One business told me that a new employee was still in orientation when asked how soon they could get a management position. A couple of other businesses reported that employees quit suddenly over required job duties. These job duties were normal for the job.

Entitlement is the belief that a person has a right to special treatment, whether or not they earned it.

Like peeling an onion, there are so many layers to this topic that include things like:

  • Wages
    • College graduates think they are entitled to high paying start wages just because they went to college.
    • Other employers seek raises frequently because they performed their minimum duties.
  • Job Duties
  • Hours/Flexible schedules

Often Millennials and Gen Z are labeled as being the “entitled generations” and that is not the case. Entitlement stretches across generations and is not limited to one demographic. Research has shown that the Millennials and Gen Z’s entitlement are just more pronounced than previous generations.

Entrepreneur.com had an article that stated, “At work and home, entitlement is the enemy of success.”

There are some tools that employers can use help deal with employees that display entitlement attitudes and behaviors which are:

  1. Identify and Set Workplace Expectations

The reason people act entitled is that they think and believe they are entitled to more than they are getting.  Ask questions to clarify and understand them for where their expectations are. Clear, concise and transparent communication. As a leader be sure that you do not allow employees to play by different rules. Meaning the expectations and duties of the job are the same for the brand-new hire as it is for the more seasoned employee.

  1. Support your position and align incentivizes.

Employee desires need to align with workplace expectations. Look for creative ways to reward current performance.  This includes as a leader to help employees make responsible and professional goals, and helping them deal with failures.

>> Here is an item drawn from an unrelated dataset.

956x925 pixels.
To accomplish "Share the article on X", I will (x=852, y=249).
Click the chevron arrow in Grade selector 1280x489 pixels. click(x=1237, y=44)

  1. Demonstrate Appreciation

Words of affirmation need to be heard by all generations in today’s workplace.  When expectations are met and exceeded be sure to acknowledge them and let them know of your gratitude. Remember the Fred Factor, the simple act of a stranger taking a moment to thank a busboy for doing his job made a huge difference in the life of that employee.

I recommend everyone watching this Entitlement Creed, this quick video it outlines the entitlements that businesses/organizations demand from their employees which include:

  • Arriving to work on time
  • Dressing and speaking appropriately
  • Being positive/enthusiastic about your tasks
  • Do the work your paid to do the best of your ability and then some.
  • Continually look for ways to achieve, excel and solve problems
  • Enjoy your work and follow company policies

Remember the customers pay your wages and keep the business in operation.

When it comes to entitlement in the workplace, promotions, good pay and titles are earned, and are not to be expected. Everyone regardless of the field or profession start at the entry level.  Businesses succeed when employees and owners work together to deliver the best service and products to the customers.